On Wednesday, the county board’s Transportation, Public Works and Transit committee voted 4-1 to approve a resolution authorizing Milwaukee County entities to start negotiations with Racine County, the state and Foxconn on the proposed bus service.

“In my opinion, Foxconn itself has been one of the largest scams,” said supervisor Marina Dimitrijevic, the lone vote against the proposal.

Dimitrijevic pointed to the potential $3 billion in state support for the Foxconn project and other public money for the project as reasons the county should possibly reconsider investing additional money.

“I have a long record of supporting public money for public infrastructure,” she said. “But I’m going to have to think long and hard about giving another penny.”

She also pointed out bus routes connecting workers to jobs in the suburbs, currently funded by a lawsuit settlement with the state, are running out of funding and could stop at the end of the year. She suggested the hanger money might be better used to continue those routes.

Transportation has played a major role in the debate surrounding Foxconn. Democrats in the state Legislature pushed for a regional transit authority, but the idea did not gain any traction. Lawmakers did authorize around $250 million in borrowing to expand Interstate 94 and the state received $160 million in federal funding as well.

On the public transit side, Milwaukee Ald. Bob Bauman has pushed for an expansion of the Amtrak Hiawatha service, which already includes a stop in Sturtevant.

Lipscomb’s proposal has a clearer existing source of funding, but there is some debate over whether the proceeds from the hanger sale can be used for transit. The state’s original investment came from Community Development Block Grant funds, which places restrictions on potential use.

A Department of Administration spokesman did not immediately return requests for comment on transit options.

“There’s some really technical elements there that have to get worked out,” Lipscomb acknowledged, adding that is the purpose of having administrative agencies begin negotiations.

He said his understanding is more conversations have taken place between Milwaukee, Racine and the state since he first proposed the bus route.

Milwaukee County executive Chris Abele and Racine County executive Jonathan Delagrave issued a joint statement Wednesday saying they look forward to continue discussion and seeking public approvals “tied to any potential solution.”

“There are many options on the table, and at this early stage all are being considered and evaluated. While we have had initial conversations about a dedicated bus line between Milwaukee and Racine Counties, as one possible approach, there are numerous considerations and details to work through, including funding,” the statement said.

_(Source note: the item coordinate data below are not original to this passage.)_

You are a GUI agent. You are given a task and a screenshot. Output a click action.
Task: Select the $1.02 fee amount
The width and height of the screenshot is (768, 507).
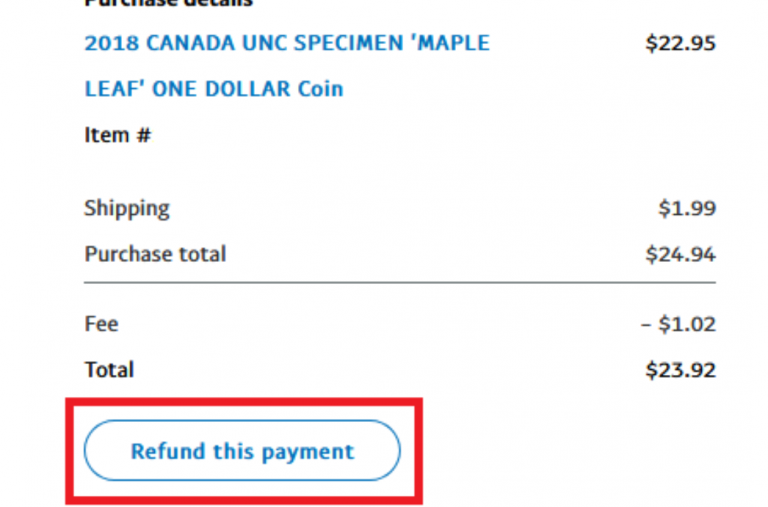tap(686, 324)
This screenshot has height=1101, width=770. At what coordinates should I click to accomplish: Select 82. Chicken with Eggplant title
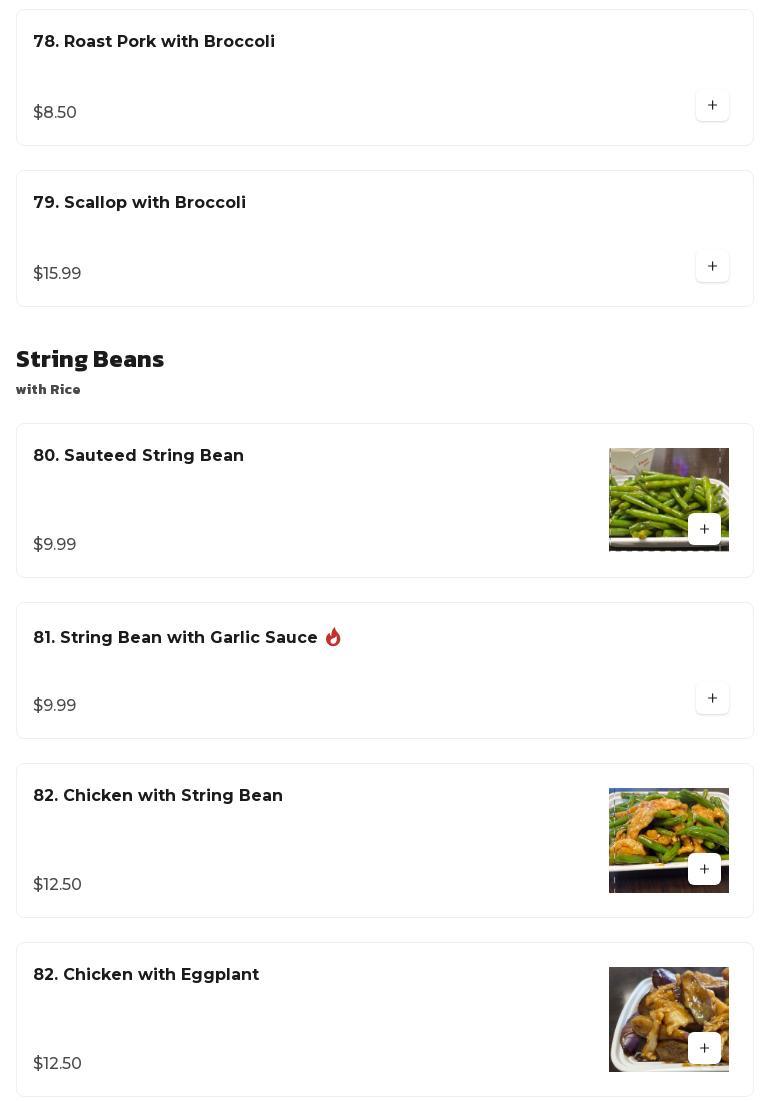(x=146, y=974)
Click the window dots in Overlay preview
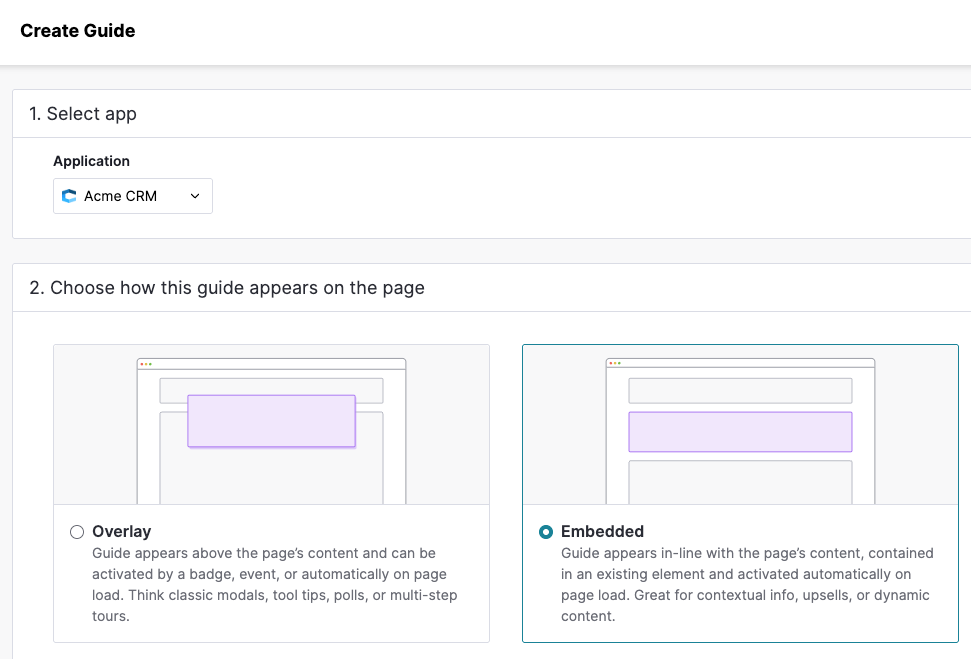This screenshot has width=971, height=659. [146, 364]
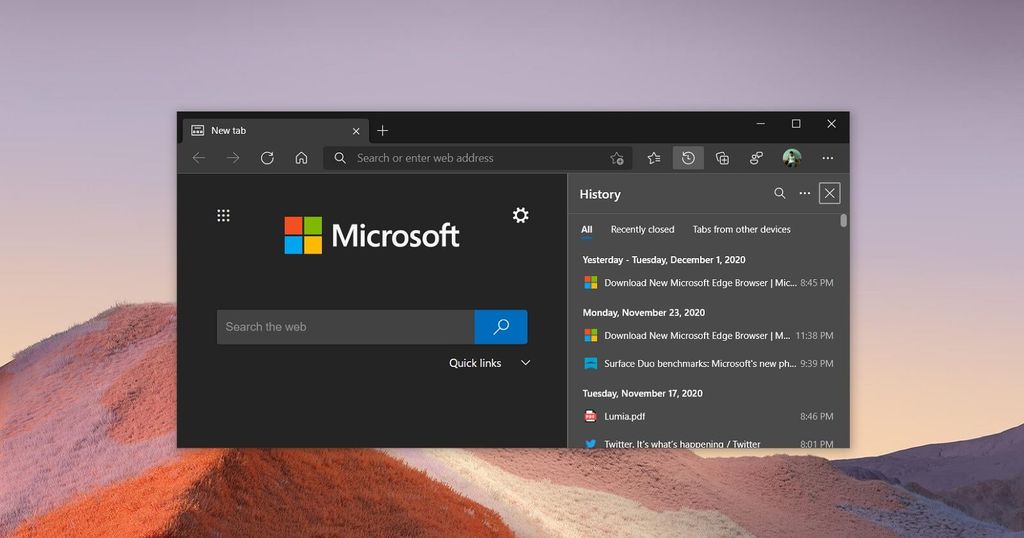Open the Favorites star-list icon
Image resolution: width=1024 pixels, height=538 pixels.
654,158
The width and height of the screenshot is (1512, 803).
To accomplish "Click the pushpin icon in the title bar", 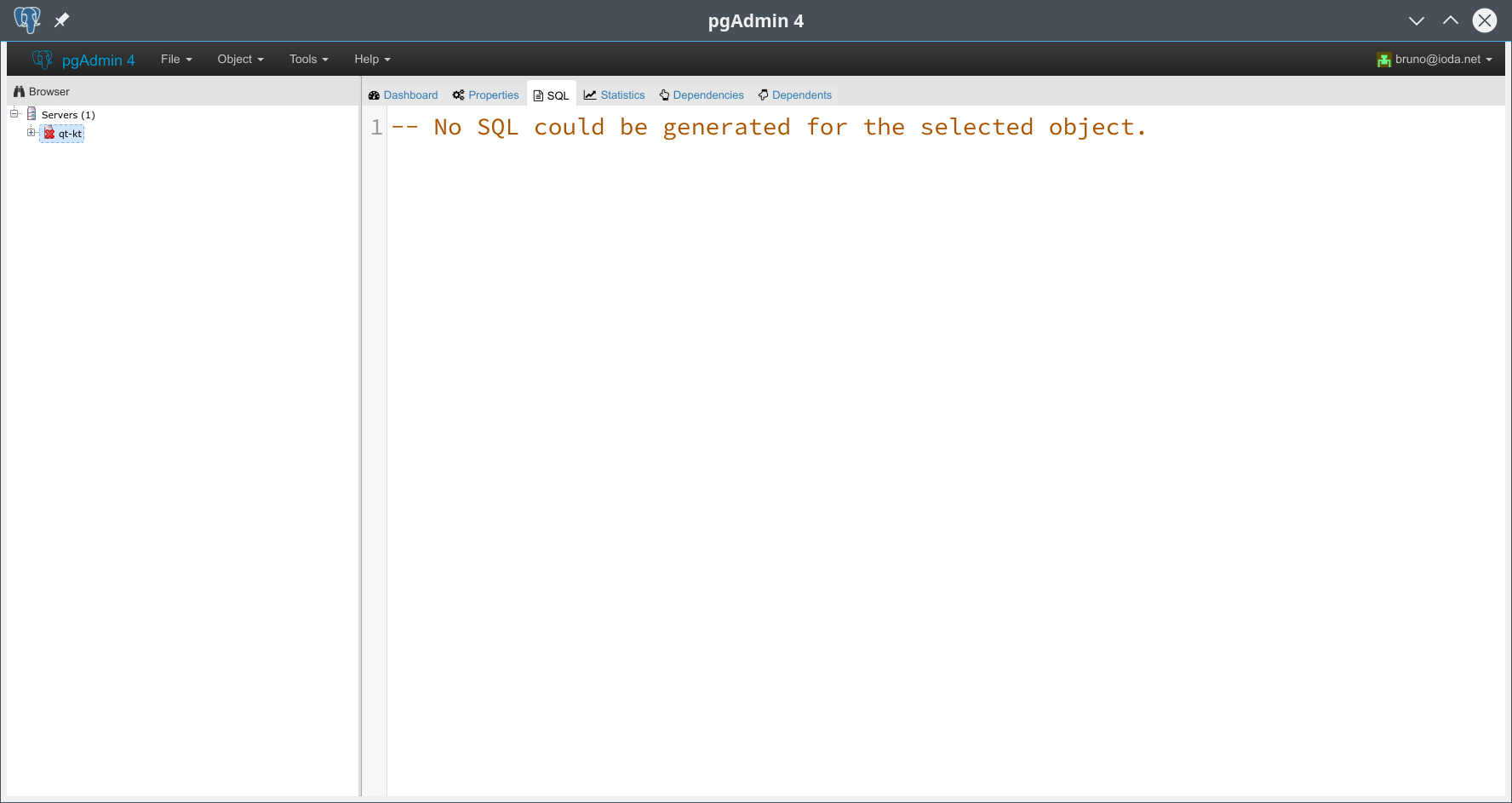I will tap(61, 20).
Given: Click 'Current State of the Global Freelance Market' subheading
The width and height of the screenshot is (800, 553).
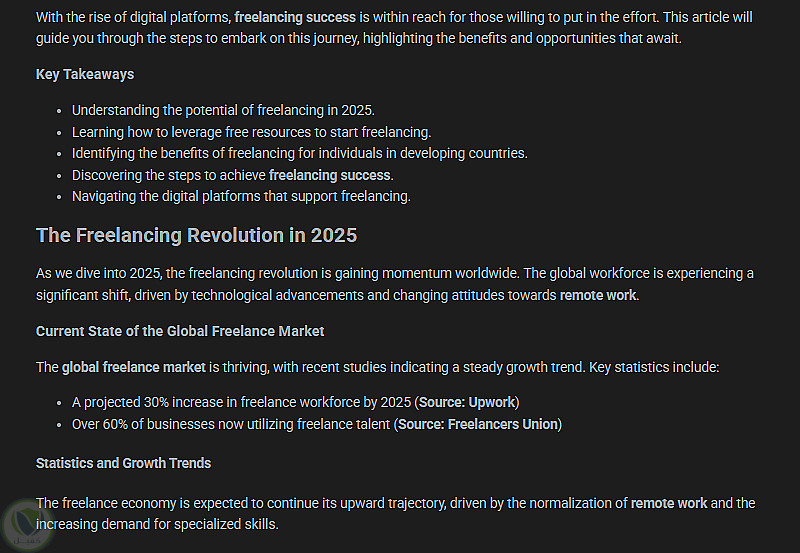Looking at the screenshot, I should click(180, 331).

For its part, Foxconn has expressed an interest in potential transit options. Alan Yeung, Foxconn director of U.S. strategic initiatives, told reporters following a Greater Milwaukee Committee meeting in June the company is interested in having talks with local government officials.

“Whether we are actually at the point of taking a position and making a statement, I don’t think we are there yet, but we actually would not rule out any options including of course shuttle and including rail options, and many other ways. One thing that we look at as a benchmark is actually the San Francisco Bay Area,” Yeung said, referencing the shuttle busses used by Silicon Valley tech giants like Google.

A Foxconn spokesman did not immediately return inquiries regarding any change in the company’s position since those comments.